Waterjet cutting and manual machining
The lobes and eye were able to be waterjet cut out of 1/4″ aluminum for the lobes and 3/8″ steel for the eye. The circular features were then drilled and reamed to size.
Brazing
To transfer load from the falling climber to the rock, a wire rope with a steel eye carries load to the lobes that engage with the rock. The steel eye is brazed to the wire rope with silver solder. This joint was the most challenging part of the fabrication process. Over multiple attempts, temperature, surface finish, oxidation prevention and tolerances were perfected to achieve a proper connection.
Swaging
To provide a point for a climber to attach to the cam, the wire rope is bent into a loop.

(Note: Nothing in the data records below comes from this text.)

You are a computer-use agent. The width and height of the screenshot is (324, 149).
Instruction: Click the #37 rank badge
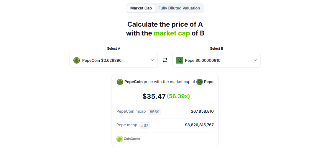coord(144,125)
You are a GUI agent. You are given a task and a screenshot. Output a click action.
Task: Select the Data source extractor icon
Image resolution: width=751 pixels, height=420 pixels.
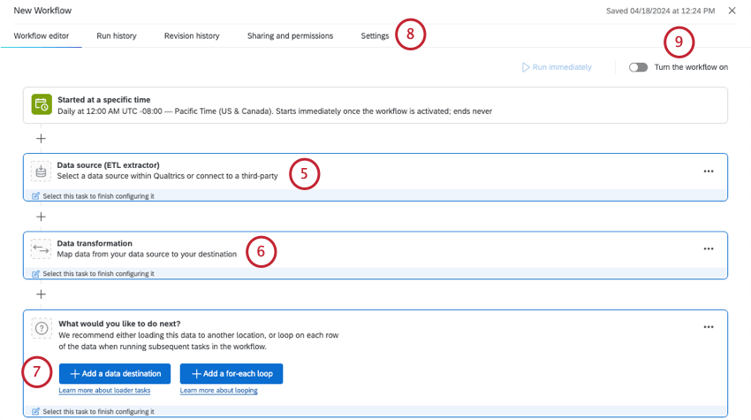(42, 172)
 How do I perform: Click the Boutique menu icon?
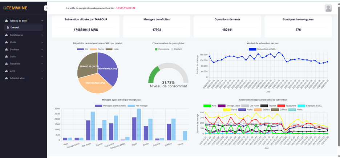tap(7, 49)
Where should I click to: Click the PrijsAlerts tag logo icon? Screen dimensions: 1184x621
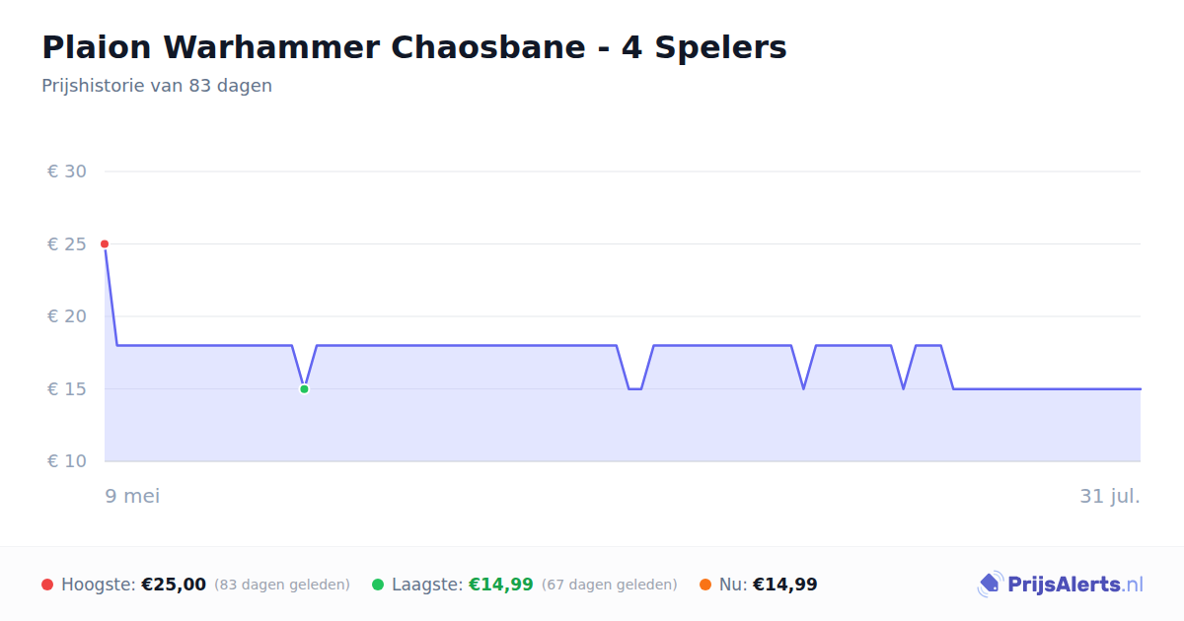990,585
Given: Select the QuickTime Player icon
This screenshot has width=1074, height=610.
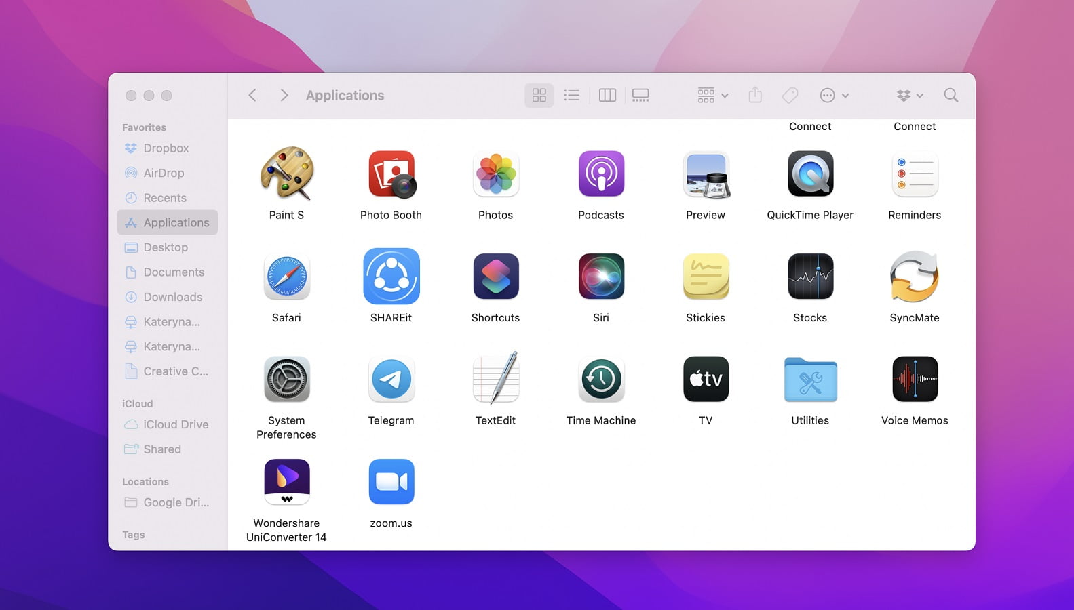Looking at the screenshot, I should point(809,175).
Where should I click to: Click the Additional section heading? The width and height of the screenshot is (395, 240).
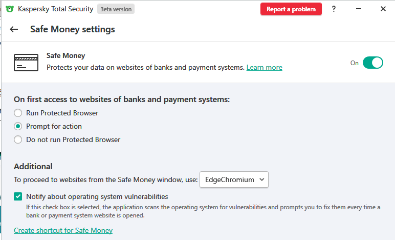33,166
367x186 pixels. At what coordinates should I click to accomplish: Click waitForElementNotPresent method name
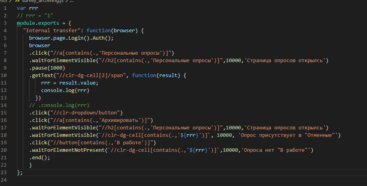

A large crimp, called a swage is used to close this loop without losing strength in the wire rope.
Making it usable
Supporting the load from a falling climber is only half of a cam’s function. It must also be easy to use and set up while climbing. For this, a whole host of other parts are required.
- Custom fabricated coil springs must be manufactured to hold the lobes in place
- A trigger is 3D printed and wires are connected to actuate the lobes
- A sheath adds rigidity to the stem
- PCV tubing is added to the thumb loop for comfort and to prevent abrasion
Final Assembly
With all 31 parts manufactured, the cam can be assembled. After building my first one, I designed and built a second smaller cam, making small improvements based on the learnings of the first attempt. Next step, testing the designs to check my calculations and manufacturing but the final products are beautiful!
Testing
To test the cams I used a hydraulic pull tester at Dark Arts Splicing‘s shop . One end of the cam is attached to the hydraulic ram by the thumb loop using a sling while the other end cams into place in a custom jig.
Results
The cam was designed to take 8kN of loading. Past 8kN, the shaft that holds the lobes and eye of the cam together, would fail due to the a bending moment from the cam lobes as predicted by calculations. That said, I belived the brazed joint would fail first due to manufacturing defects hidden in the braze.
At 10kN the cam failed catastrophically when the brazed joint connecting the stem to the eye gave way. Further inspection of the failure revealed only 60% of the braze had been successful resulting in its reduced strength. I have since identified and implemented improved methods for brazing in my subsequent cams.
The cams performance, at 10kN surpassed my design goals and is sufficiently strong to catch a rock climbing fall!